Pisa is a very pleasant city set on the banks of River Arno, a bustling university town where everyday life carries on despite the tourists that descend on it! The main hub is the Campo dei Miracoli, where you will find the cross-shaped Cathedral, the Leaning Tower and the Baptistry, as well as the Cemetery. All are incredible works of architecture and no matter how many pictures you have seen, nothing really prepares you for seeing them in real life. In the town itself you will find some interesting shops, good restaurants and less touristy cafes. The Piazza dei Cavalieri is a beautiful irregular shaped square, noted for its facade adorned with frescoes and topped with large busts of the Medici family. The Botanical Gardens, only a few minutes' walk from the Tower, are the oldest botanical gardens in Europe, founded in the 1540s. For a view over the city's rooftops, climb the Torre Guelfa on the northern bank of the river.

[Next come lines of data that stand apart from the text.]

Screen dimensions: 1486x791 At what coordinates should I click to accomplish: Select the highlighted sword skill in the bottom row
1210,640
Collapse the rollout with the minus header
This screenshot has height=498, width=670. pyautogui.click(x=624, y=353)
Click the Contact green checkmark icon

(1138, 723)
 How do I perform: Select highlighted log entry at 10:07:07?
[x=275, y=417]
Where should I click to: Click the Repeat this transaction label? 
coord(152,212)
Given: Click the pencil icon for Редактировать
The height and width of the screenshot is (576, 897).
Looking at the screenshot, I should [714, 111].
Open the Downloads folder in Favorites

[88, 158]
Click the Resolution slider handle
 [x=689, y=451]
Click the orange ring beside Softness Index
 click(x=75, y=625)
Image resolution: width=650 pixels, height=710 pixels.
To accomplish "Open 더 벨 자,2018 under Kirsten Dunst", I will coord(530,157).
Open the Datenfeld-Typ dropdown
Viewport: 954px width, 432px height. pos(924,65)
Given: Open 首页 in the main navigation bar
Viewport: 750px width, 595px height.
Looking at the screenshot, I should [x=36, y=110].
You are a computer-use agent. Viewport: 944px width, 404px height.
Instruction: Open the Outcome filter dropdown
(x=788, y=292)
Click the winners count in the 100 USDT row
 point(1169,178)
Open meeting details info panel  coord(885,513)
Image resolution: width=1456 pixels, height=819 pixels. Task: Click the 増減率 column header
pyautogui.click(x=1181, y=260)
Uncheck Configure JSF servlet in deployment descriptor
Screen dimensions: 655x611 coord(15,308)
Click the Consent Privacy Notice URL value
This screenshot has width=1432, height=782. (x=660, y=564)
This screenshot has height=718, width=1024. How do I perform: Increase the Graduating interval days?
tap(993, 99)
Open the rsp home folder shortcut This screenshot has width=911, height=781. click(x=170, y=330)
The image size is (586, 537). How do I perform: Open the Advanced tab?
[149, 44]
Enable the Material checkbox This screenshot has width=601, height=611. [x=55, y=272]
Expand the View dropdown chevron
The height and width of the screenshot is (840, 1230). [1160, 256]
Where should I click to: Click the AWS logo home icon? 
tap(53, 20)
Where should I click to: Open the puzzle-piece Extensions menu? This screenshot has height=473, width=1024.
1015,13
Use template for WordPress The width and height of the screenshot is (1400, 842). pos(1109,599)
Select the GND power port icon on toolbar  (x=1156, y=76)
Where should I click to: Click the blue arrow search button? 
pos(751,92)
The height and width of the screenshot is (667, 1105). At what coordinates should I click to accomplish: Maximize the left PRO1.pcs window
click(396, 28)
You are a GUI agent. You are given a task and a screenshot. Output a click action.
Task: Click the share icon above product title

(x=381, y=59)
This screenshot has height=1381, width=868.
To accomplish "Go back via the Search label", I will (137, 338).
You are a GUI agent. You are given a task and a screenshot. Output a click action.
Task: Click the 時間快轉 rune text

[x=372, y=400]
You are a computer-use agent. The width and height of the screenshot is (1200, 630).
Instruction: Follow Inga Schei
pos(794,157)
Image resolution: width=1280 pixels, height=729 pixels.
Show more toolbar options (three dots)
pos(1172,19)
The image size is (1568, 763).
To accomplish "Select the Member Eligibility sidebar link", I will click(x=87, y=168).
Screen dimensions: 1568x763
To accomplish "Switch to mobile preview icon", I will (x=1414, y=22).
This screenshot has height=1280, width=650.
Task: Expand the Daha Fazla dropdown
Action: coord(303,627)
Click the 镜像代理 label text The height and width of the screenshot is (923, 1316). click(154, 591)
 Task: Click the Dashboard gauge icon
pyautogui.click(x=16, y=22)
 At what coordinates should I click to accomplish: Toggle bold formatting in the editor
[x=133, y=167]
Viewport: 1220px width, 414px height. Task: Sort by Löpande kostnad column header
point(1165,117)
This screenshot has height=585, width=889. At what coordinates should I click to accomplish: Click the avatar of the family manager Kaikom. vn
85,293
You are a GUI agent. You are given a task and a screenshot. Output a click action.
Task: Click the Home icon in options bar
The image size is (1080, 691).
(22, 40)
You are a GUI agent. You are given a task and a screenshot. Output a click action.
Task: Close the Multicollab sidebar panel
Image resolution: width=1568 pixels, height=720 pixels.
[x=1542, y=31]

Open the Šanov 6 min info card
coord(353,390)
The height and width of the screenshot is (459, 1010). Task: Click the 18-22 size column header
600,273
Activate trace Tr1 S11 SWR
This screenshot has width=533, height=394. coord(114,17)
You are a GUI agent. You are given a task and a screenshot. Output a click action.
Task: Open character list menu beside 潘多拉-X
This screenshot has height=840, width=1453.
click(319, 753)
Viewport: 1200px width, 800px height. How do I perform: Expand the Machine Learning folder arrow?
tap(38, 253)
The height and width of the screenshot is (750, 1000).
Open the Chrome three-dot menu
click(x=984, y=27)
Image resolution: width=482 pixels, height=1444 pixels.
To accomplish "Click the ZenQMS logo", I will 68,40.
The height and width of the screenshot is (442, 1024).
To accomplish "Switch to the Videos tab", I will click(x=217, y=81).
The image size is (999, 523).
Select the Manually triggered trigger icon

One of the most beautiful cities in Italy, if not the world, Florence (Firenze in Italian) is not to be missed. Surrounded by hills, the city sits either side of the River Arno in a natural bowl, and harbours an overwhelming abundance of Renaissance 'palazzi', museums and churches that are world famous for their beauty, art and history. For this reason, be prepared for crowds year round especially at the main 'sights'. However there is a great atmosphere and it is a beautiful city to simply wander round at your own pace.
Sights of Florence
Piazzale Michelangelo is the place to go for a breathtaking view over the Arno, the rooftops of the city, the Duomo and beyond - a great way to introduce yourself to the delights of Florence. From the piazza, steps lead down the hillside through the narrow back streets to the Ponte Vecchiom the immediately recognisable bridge lined with buildings - it was the only bridge not to have been bombed during World War II.
The Serchio Valley
Heading north, away from Lucca, you can make a day of it by driving up the Serchio valley. Roads on both sides of the river closely follow its course, and there are fairly frequent crossing points. A key sight is the 'Ponte della Maddelena', also known as the Devil’s Bridge, as legend has it that it was built by the devil who offered to give it to the locals in exchange for the soul of the first person to cross it the next day. Bagni di Lucca and Barga are lovely towns to stop at. And over the river from Barga are the 'Grotto del Vento' caves with fabulous curtain stalactites.
Visit a spa town
Bagni di Lucca is a lovely town, renowned for its thermal waters. There are shops, cafes and a children's play park, as well as the spa itself where you can indulge in some treatments.
Walking and hiking
To the north of Bagni di Lucca lies the Orrido di Botri, a natural gorge known as the Canyon of Tuscany. Guided walks are available, but not obligatory. Hard hat hire is obligatory, and you will need to bring trekking shoes. Take a change of clothing and a picnic, and enjoy the dramatic scenery and tranquillity. Continue up the Serchio Valley and you will reach Castelnuovo della Garfagnana, from which there are also many wonderful hiking opportunities in breathtaking mountainous scenery.
Younger members of your party will enjoy the Pinocchio Park and a rather quaint homage to Cado Collodi's 19th century novel based on a wooden boy who dreamed of being a real boy. Walt Disney certainly softened his character but much remains of our long-nosed children's hero at this hilltop medieval village. Much more interesting is the Butterfly House in the hanging gardens of Garzoni, again in Collodi.